Kelman shrugs. ‘What do you reckon? I don’t mean to sound rude, but if what you’ve told us is true, firstly it doesn’t concern us, and secondly I don’t see why they’d give a tuppenny toss. They’ve got bigger things to worry about than some foreign bloke ditching their moped halfway across town.’
‘But they know who I am. They know where I live,’ I say. ‘They’re dangerous people.’
Kelman forces a smile. ‘We’ve got officers stationed outside your house, Daniel. I’m not being funny, but we’re hardly going to just disappear and leave you on your own. There’s even a few of our own who still think you’re guilty, and that’s before you start dealing with those bastards from the press out there. Which reminds me, do you want me to get them to piss off?’
I shake my head. ‘Nah, I reckon I can deal with a few photographers after what I’ve been through recently.’

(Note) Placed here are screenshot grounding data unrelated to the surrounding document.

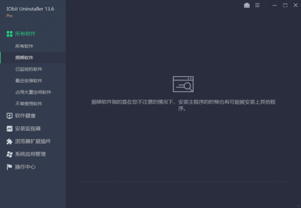Image resolution: width=301 pixels, height=208 pixels.
Task: Click the 软件健康 plus-badge icon
Action: (9, 116)
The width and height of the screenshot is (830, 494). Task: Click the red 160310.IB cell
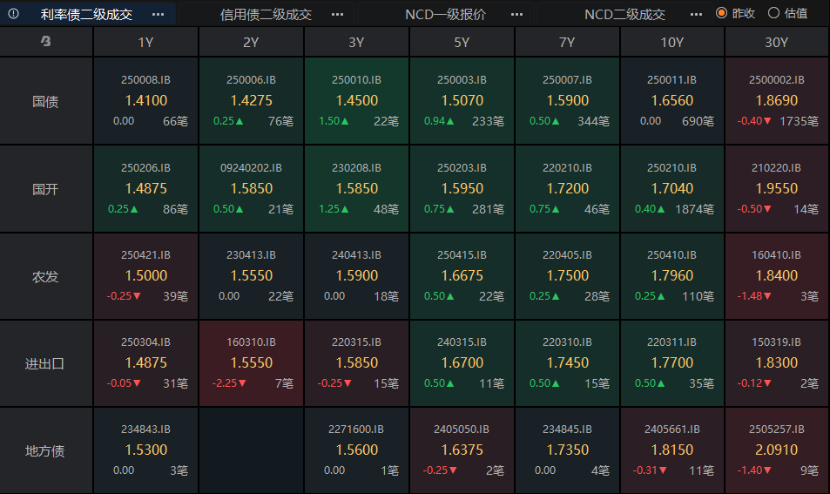click(x=251, y=362)
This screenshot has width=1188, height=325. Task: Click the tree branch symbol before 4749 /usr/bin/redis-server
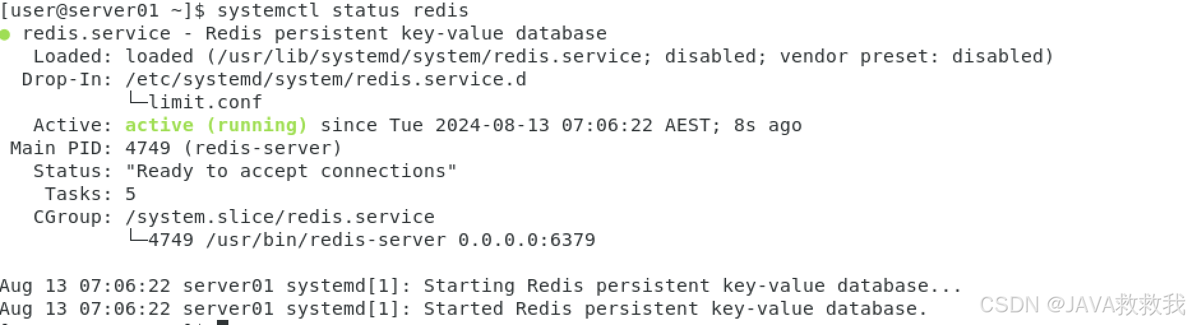click(x=137, y=238)
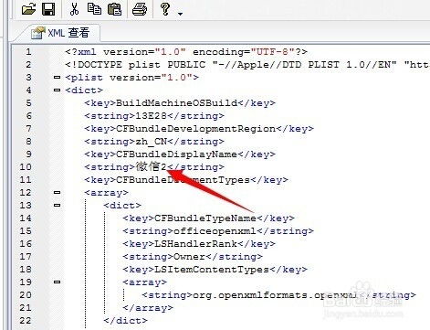Click the CFBundleDisplayName key text
Image resolution: width=430 pixels, height=330 pixels.
coord(176,154)
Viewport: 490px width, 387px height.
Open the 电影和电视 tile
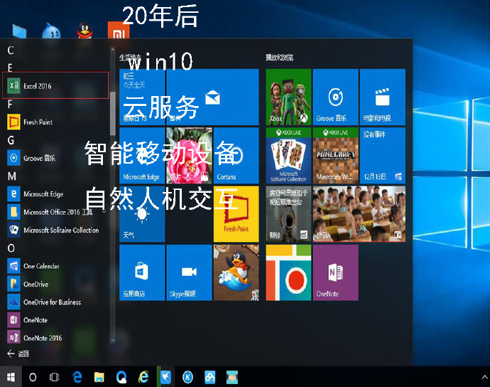pos(383,96)
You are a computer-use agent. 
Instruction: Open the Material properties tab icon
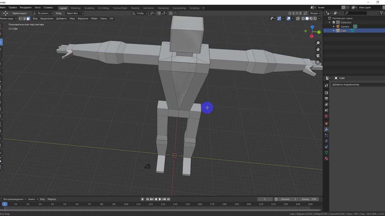coord(326,159)
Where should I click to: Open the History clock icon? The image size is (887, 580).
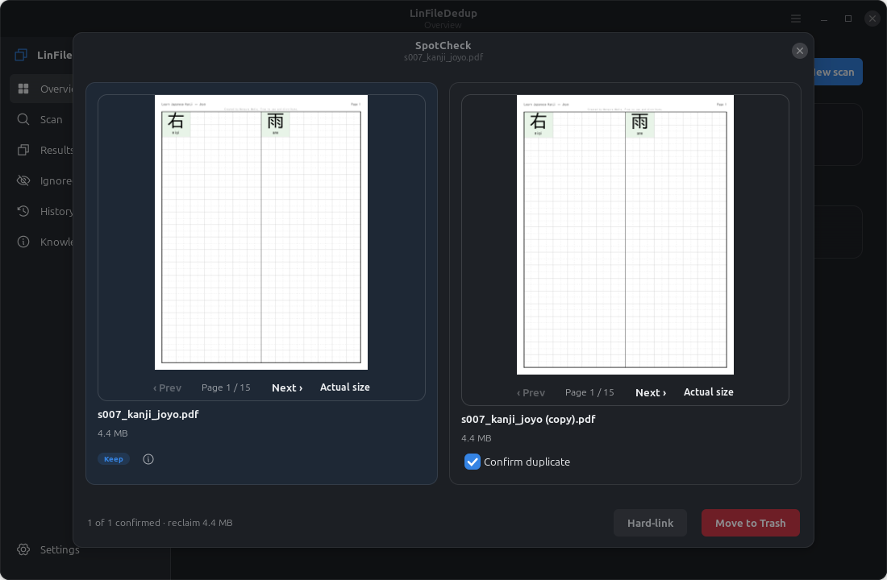point(23,211)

‘We can have you put up in a hotel if you like. We won’t be paying for it, but it’ll be a reduced rate.’
I laugh. It’s the natural, instinctive reaction. ‘No. I think I’ll be staying away from hotels for a while.’
67
The press had given up the ghost within forty-eight hours. There were newer, juicier stories for them to get their teeth stuck into. A new innocent victim for the baying pack to latch on to. After the police announced that they would not be pressing charges against me and that they had reason to believe the person responsible had died in a fire in France, the press seemed to ease off a bit.
The fact was that almost nothing remained of the inside of Claude’s barn. The French authorities were still combing it, trying to find evidence that Jess had indeed perished. It would take some time, they said, but they had no reason to believe anything else had happened. Claude’s testimony was that he’d managed to pull me out of the barn just as he saw me losing consciousness, and that he hadn’t seen Jess at all. She had been further into the barn than I was at that point, and judging by the look on her face and the things she was saying, she had no intention of living anyway.
The police told me they wouldn’t be able to give me any sort of ongoing protection. They’d offered to put me up in a hotel and suggested that I go and stay with family or friends, but none of those ideas seemed particularly attractive. I’ve got used to being on my own recently.
I’m going to take a few days to take stock and let life resume its normal rhythms before I decide what I want to do. I’m still flitting between returning to normality and embracing the chance to start again, build myself a new life in a new place. Perhaps not abroad, though. And preferably away from any hotels.
The doorbell rings, and I poke my head around the lounge door and squint as I look at the frosted glass panel in the upper half of the front door. I can see the reflective colours of the postman’s waterproof jacket, so I unlock the door. He’s standing there with a large cardboard box.
‘Delivery for Mr Cooper?’ he says, thrusting the box at me. ‘Sign here, please.’ He eyes me carefully, no doubt having heard my name and seen my photograph, as has most of Europe by now.